**** Data provided ****

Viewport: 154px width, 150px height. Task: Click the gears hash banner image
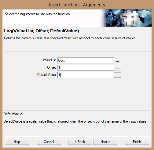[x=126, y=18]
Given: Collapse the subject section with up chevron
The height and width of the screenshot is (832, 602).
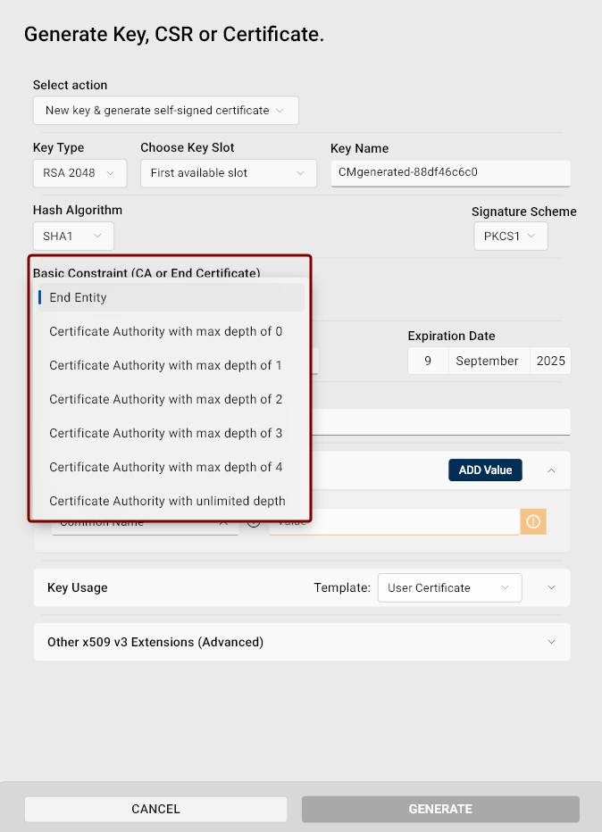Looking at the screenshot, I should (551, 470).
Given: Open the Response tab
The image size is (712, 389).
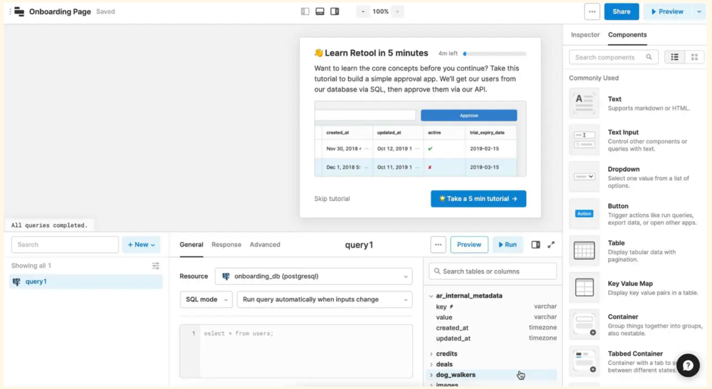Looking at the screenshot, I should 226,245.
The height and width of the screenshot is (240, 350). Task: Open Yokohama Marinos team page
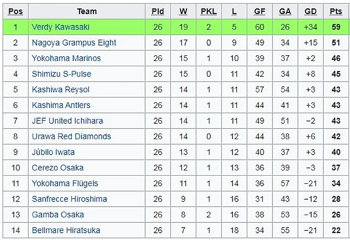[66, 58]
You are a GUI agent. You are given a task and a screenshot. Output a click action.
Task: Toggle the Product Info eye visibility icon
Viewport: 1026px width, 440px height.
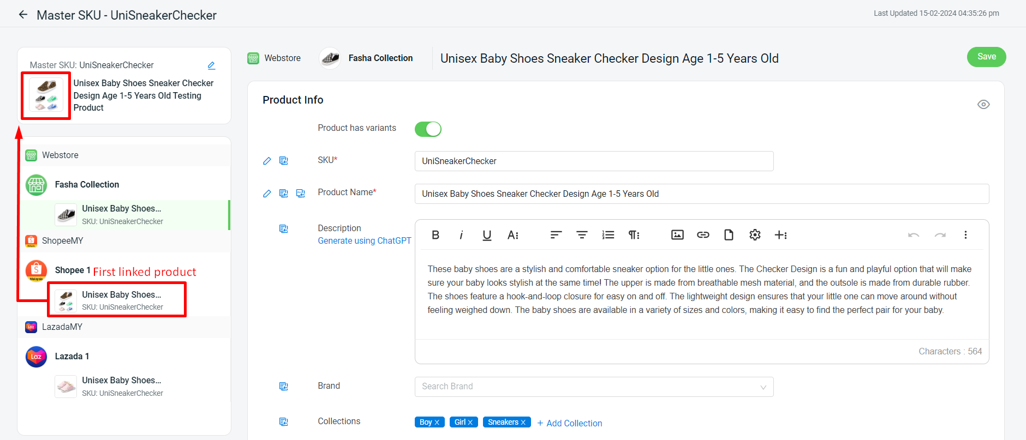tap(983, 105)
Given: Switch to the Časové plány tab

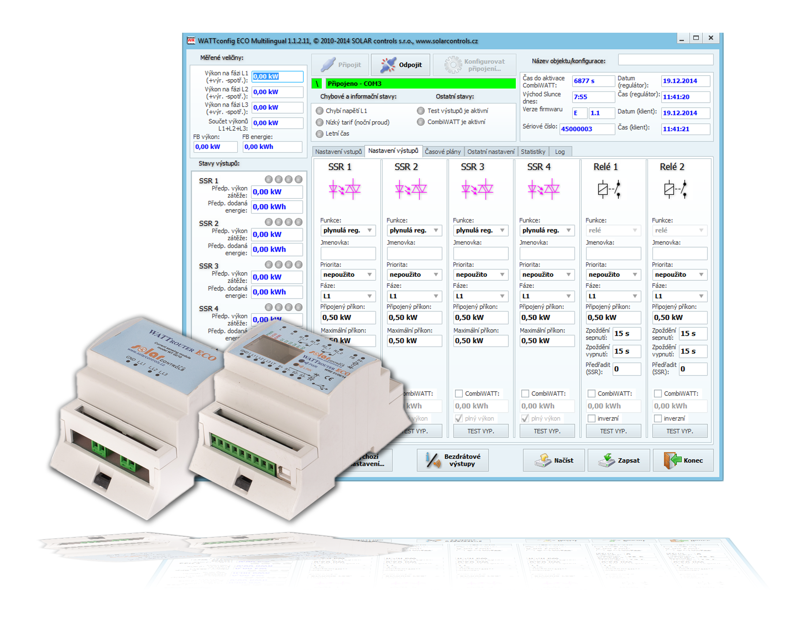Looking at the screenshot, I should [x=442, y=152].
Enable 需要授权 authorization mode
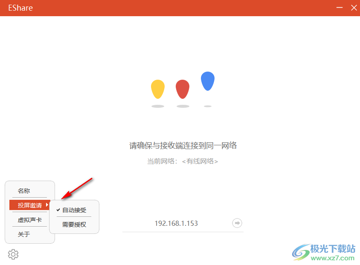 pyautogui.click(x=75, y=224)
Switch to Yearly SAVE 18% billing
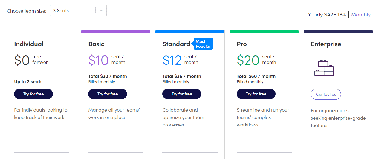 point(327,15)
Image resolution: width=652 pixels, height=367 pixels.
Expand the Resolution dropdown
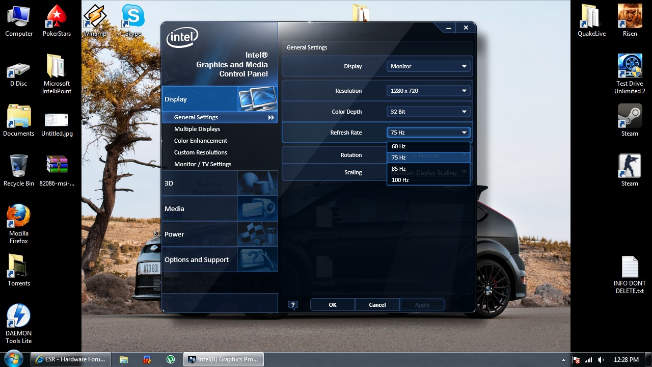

****

• Task to carry out
With pictures excluded, copy exactly the lines from the line containing "Image resolution: width=652" through the last line of the listing above, both ends included.

• Result of this exercise
Image resolution: width=652 pixels, height=367 pixels.
Expand the Resolution dropdown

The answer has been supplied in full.